What The Net is Doing to You
Bart writes "The BBC reports One of the world's first research centres dedicated to studying the social, political and economic effects of the net has opened in Oxford" I've offered to trade CowboyNeal to them as a research subject for a case of beer. I think studying the effects of the internet on him will save lives. See? Someone is thinking of the children.
The Net has great and ponderous effects, such as creating studies to show the great and ponderous effects of the net.
I'll be honest, we're throwing science against the wall to see what sticks. -Cave Johnson
It broadens the mind by introducing you to subgenres of pr0n that you never knew existed.
Well, I got so see more Pr0n than I ever imagined. Saw stuff that made me want to wash my eyes with liquid drano.

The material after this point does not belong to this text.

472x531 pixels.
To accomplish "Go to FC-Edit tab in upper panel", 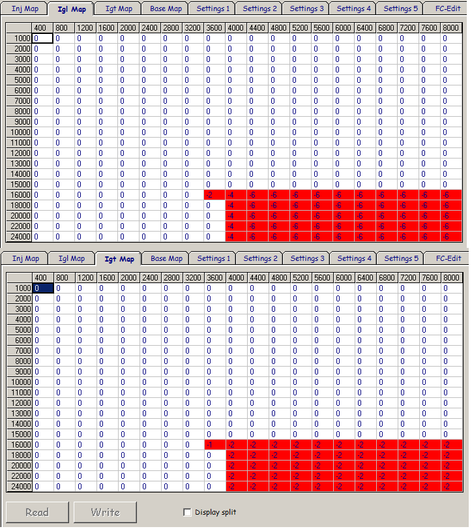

Downloaded a Lot of useless crap. Became addicted to Online Comics. Made a handful of new friends. Got myself an e-mail account through a friend in Oslo. Learned that there are a Lot of ways to cheat...
Search engines are my friends!
So much data. So little HD space...
Mostly The Net just bored me. Sandra Bullock did the best she could with the script, but the entire thing was exactly the sort of paranoid FUD that makes people think they can get sick by using a computer with a virus.
Now, The Computer Wore Tennis Shoes? Classic!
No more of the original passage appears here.